Quelles conclusions tirez-vous de votre enquête ?

Jean-Michel Décugis : La solution ne peut pas être uniquement sécuritaire. Il y a un vrai travail de prévention à faire. La radicalisation touche tout le monde, y compris des personnes intégrées, des gens inconnus des services, etc. Ce n’est pas en multipliant les lois, en mettant tout le monde en prison qu’on va s’en sortir, qu’on va régler le problème des convertis par exemple, comme Raphaël à Lunel, qui a grandi dans une famille de confession juive et qui est mort en Syrie en 2014, ou le problème des jeunes adolescentes endoctrinées. Or qu’est-ce qui a été fait aujourd’hui en matière de déradicalisation et de prévention ?

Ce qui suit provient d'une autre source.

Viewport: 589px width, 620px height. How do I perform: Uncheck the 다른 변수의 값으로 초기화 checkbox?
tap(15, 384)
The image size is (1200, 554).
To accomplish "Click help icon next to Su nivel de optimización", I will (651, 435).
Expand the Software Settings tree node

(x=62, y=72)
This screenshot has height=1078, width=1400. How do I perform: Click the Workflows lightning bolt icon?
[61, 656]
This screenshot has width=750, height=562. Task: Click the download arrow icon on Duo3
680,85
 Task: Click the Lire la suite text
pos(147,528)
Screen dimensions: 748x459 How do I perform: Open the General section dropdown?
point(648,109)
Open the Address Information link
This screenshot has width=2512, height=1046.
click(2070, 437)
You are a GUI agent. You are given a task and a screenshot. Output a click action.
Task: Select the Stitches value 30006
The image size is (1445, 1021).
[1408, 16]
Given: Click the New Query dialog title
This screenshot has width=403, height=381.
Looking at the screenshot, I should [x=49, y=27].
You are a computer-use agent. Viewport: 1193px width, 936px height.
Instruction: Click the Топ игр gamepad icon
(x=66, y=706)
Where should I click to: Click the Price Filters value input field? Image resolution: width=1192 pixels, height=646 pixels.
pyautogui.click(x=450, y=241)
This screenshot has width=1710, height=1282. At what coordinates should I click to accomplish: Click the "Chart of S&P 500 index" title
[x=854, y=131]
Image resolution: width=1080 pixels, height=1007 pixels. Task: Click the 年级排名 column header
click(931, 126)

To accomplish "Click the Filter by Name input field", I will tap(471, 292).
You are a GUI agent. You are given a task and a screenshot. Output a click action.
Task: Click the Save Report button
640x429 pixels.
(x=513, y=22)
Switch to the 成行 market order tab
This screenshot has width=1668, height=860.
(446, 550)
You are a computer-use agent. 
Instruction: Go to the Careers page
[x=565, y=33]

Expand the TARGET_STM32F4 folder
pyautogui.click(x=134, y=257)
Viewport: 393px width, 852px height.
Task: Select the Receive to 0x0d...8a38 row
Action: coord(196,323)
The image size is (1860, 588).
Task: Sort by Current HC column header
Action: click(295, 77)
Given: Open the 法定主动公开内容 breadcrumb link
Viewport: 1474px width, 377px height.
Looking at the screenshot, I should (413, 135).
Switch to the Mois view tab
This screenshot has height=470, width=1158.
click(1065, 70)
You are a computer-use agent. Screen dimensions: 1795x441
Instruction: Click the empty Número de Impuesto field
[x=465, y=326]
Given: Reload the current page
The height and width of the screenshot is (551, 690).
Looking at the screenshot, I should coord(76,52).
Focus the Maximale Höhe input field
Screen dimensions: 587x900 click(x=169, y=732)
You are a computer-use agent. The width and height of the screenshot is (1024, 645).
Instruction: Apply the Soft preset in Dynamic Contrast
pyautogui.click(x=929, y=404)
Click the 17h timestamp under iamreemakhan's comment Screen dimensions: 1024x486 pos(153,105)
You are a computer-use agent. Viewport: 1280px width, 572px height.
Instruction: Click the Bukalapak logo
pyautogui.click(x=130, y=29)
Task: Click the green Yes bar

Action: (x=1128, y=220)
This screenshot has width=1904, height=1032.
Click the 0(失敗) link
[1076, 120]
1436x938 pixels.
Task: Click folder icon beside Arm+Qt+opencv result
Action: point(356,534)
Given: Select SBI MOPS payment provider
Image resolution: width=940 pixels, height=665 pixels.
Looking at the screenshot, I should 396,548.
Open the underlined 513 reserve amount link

Rien. On a une association qui a été condamnée au tribunal (Sonia Imloul, ancienne responsable d’une des principales cellules de déradicalisation a été condamnée à quatre mois de prison avec sursis pour détournement de fonds public, ndlr). On a un centre de déradicalisation qui a été fermé. On fait par conséquent ce qu’on a toujours fait au risque de subir de nouveau les conséquences : l’effet boomerang de tous nos renoncements.